The ministers’ response shows just how reluctant our political leaders are to give a clear answer. “Not a moment longer than necessary” does show a degree of recognition that the economic damage is mounting by the day but clearly doesn’t offer up any hostages to fortune suggesting when we might see decisions made to lift lockdown restrictions.

We all know the definition of ‘necessary’ has been and remains highly fluid.

If there has been a strong lesson learned throughout the crisis it has been that it is far better in managing public opinion for a politician to be pessimistic and then over-deliver than to be bullish and then miss the mark. There is nothing especially novel in that.

But we have to be acutely alert to the insidious, corrosive effects that extended uncertainty is having on our livelihoods. The damage being done to our aviation industry is just one example.

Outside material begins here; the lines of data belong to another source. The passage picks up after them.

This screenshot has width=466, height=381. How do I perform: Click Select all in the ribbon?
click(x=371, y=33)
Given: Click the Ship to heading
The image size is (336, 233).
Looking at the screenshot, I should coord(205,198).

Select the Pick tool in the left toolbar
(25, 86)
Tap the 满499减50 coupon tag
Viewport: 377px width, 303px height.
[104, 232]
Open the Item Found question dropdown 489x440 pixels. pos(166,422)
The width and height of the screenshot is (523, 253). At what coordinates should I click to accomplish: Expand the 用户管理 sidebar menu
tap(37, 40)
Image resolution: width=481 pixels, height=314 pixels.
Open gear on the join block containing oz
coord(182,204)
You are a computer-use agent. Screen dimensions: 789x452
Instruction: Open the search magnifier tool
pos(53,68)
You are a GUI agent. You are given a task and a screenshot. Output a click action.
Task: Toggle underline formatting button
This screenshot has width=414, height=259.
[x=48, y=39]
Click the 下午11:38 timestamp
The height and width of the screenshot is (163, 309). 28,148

Our airports are not there just to give us options for our next holiday destination but are essential to some of the most important decisions made to grow our economy. Have a close look at the Scottish Government’s fresh inward investment strategy published late last year. It is a well-researched and thoughtful piece of work.

That inward investment is important to the Scottish economy is confirmed with some compelling figures. Fully one third of our jobs, half of our output, two-thirds of our business research and development and over three quarters of our exports come from companies that are owned outside Scotland.

We have an excellent track record of attracting inward investment built up over several decades and it is instructive to examine why. Using criteria from the EY UK Attractiveness Survey, the most important factor is the availability of a skilled local workforce.

That is very well understood in Scottish Government circles and Glasgow and Edinburgh have done especially well in securing investment decisions because we have one of the best educated workforces in Europe.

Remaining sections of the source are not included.